Voted one of the top five greatest Britons by BBC viewers in 2002, Charles Darwin was an extraordinary thinker whose theories on evolution and the origins of man changed the entire direction of modern thought.
The restless school boy
While growing up in Shrewsbury, Charles - or Bobby as he was known at home - was a rather restless, energetic child who preferred riding horses and playing billiards to schoolwork. In fact his father eventually decided to take him out of school due to his poor grades and lack of application, famously observing 'You care for nothing but shooting, dogs and rat-catching, and you will be a disgrace to yourself and all your family'.
Forays into medicine
In 1825 Charles followed in the footsteps of his older brother Erasmus, and his father and grandfather before him by going to study medicine at Edinburgh Medical School. Unlike Erasmus, Darwin didn't really take to his medical studies. He wasn't fond of the sight of blood, and preferred to spend his time poring over animal and plant exhibits at the university museum. He did however enjoy his chemistry lectures and picked up some valuable taxidermy skills along the way.
After two years in Edinburgh, Darwin shelved his medical studies and went to Cambridge on another abortive career move - to train for the clergy. Later with his uncle's help he managed to convince his father to let him accept a post aboard a British survey ship, HMS Beagle, as gentleman's companion to its aristocratic captain, Robert FitzRoy. From the 7th December 1831 to the 2nd October 1836 he sailed all round South America and Australasia with the crew making observations and collecting fossils, rock and plant samples, animals and insects all of which fuelled his imagination. The variations and similarities that he noticed between species of birds, plants, insects and reptiles on the Galápagos islands led him to begin questioning the contemporary belief that each species of animal was created by God and remained unchanged because of its perfect design.

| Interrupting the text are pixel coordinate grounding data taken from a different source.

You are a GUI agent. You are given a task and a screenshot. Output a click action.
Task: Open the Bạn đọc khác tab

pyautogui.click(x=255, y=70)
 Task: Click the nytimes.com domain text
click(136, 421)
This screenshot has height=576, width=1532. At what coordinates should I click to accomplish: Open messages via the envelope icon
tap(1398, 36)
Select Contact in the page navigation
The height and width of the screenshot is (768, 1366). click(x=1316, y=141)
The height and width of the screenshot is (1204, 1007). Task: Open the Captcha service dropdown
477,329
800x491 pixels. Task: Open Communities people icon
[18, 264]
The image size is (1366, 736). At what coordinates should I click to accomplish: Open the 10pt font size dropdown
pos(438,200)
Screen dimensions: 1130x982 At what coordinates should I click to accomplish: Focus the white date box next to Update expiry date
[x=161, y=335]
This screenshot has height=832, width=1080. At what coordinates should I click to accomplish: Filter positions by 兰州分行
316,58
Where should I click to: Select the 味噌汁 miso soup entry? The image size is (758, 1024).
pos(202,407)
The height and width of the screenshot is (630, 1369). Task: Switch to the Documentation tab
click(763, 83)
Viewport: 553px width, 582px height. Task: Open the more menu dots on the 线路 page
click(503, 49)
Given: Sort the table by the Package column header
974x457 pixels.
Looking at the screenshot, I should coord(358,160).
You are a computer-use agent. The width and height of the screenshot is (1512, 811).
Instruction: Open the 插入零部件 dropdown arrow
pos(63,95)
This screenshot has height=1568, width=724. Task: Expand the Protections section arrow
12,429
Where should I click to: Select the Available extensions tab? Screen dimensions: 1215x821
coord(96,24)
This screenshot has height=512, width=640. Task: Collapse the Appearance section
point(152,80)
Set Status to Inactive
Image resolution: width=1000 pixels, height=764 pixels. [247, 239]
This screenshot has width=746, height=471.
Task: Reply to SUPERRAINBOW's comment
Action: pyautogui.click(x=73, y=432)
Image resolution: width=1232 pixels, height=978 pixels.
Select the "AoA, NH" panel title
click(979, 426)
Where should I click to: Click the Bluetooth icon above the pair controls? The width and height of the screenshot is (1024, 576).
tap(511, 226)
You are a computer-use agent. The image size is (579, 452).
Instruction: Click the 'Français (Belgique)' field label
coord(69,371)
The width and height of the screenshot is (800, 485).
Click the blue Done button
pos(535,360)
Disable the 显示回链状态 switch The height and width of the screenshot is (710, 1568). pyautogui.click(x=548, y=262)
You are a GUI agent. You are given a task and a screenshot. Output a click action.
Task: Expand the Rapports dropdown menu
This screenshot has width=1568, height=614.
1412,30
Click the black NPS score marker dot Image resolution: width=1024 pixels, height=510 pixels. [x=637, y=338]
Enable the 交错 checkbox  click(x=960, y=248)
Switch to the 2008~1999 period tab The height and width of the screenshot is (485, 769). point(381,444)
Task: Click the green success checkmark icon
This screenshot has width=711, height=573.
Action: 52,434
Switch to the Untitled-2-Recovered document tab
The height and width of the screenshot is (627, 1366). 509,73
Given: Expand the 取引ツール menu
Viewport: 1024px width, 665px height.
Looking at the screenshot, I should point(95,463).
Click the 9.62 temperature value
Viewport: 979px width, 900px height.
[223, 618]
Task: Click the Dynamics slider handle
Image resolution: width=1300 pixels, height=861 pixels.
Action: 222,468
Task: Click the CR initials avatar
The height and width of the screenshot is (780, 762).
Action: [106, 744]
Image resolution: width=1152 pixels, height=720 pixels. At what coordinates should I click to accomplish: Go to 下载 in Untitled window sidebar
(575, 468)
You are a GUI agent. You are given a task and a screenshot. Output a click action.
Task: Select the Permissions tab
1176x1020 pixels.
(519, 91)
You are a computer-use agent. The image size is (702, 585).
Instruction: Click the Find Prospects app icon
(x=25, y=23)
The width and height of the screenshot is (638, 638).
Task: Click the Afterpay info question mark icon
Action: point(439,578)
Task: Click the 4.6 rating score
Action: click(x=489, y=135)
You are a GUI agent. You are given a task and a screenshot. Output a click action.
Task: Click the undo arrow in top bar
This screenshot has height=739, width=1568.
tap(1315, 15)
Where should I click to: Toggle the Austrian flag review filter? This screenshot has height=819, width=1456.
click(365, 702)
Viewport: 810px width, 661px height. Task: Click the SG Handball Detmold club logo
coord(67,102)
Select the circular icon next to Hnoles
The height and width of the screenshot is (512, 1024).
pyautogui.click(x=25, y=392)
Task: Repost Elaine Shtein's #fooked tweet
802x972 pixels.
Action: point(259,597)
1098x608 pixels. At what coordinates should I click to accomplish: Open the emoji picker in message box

On his return to England, Darwin was kept busy examining and cataloguing the huge amount of specimens he had brought home. He also decided to write an account of his journey - the fascinating journal The Voyage of H.M.S. Beagle, which is still in print today. In 1839 Darwin married his cousin Emma Wedgwood and they set up home at Upper Gower Street, London. In September 1842 they moved to Down House; it was here that Darwin began to explore in earnest the theories that he had begun to develop following his return from the Beagle expedition.
Life at Down House
As a scientist Darwin was as unusual as he was brilliant, conducting most of his research not in a lab but at home surrounded by his eight children and an increasing array of pets. He entered into extensive correspondence with animal breeders all over the world to ascertain how and why certain characteristics were passed from one generation of a species to another, and undertook an immense range of cross-breeding experiments with various species of plants and breeds of fancy pigeons to gain more evidence for his theories. Much of his best thinking was done pacing up and down his favourite stretch of garden -The Sand Walk - which is still enjoyed by visitors to Down House today.
An authority on barnacles
In 1846 Darwin decided to undertake extensive research into the variations among barnacle species based on what he'd observed of marine life while travelling aboard the Beagle. As well as giving him the opportunity to carry out more research on species variation, he would also have the means of establishing himself as an expert on the subject before coming out with his more radical theories on how and why one species evolves into another. Little did he realise that his barnacle research would consume him for a further eight years!
The book that changed the world
In the autumn of 1858, a young British naturalist Alfred Russel Wallace working in Indonesia and the Malay States, sent a paper to Darwin that outlined a theory of the evolution of species very similar to his own. Darwin was shocked. His scientific friends arranged for the simultaneous announcement of Darwin's and Wallace's work and Darwin himself finally decided to break his silence and publish his book On the Origin of Species by means of Natural Selection in 1859. Darwin's theory provoked a storm of mixed reactions. Some readers were excited, some were outraged by the challenge they feared it posed to society and religion, and others simply didn't understand it. Unlike other scientific studies of the time, it was written in everyday language, which helped to broaden its appeal.
The theories and evidence contained within the book sparked a debate across the world as it was translated into various languages. Scientists began to look at the origins of mankind itself and the possibility that we were descended from an ancestral ape many millions of years ago rather than Adam and Eve as was commonly thought. The church was in uproar. At Down House meanwhile, Darwin continued his research. He began cultivating orchids to investigate their intricate relationship with the bees that pollinated them and continued to puzzle over similarities and differences between the skeletons of different species of animals.
Darwin's final years
The ill health that had plagued Darwin on and off since his voyage on the Beagle kept him from his studies more and more as he entered old age. His bouts of illness did nothing to curb his enthusiasm for his work however, and he was awarded the prestigious Copley Medal from the Royal Society - Britain's National Academy of Science - in 1864. He continued to write and publish ground breaking accounts of his research on the origins and evolution of life on earth until he died in 1882, these works included The Descent of Man (1871), The Expression of the Emotions in Man and Animals (1872), Insectivorous Plants (1875), a biography of his grandfather Erasmus Darwin (1878) and his own autobiography which was published posthumously.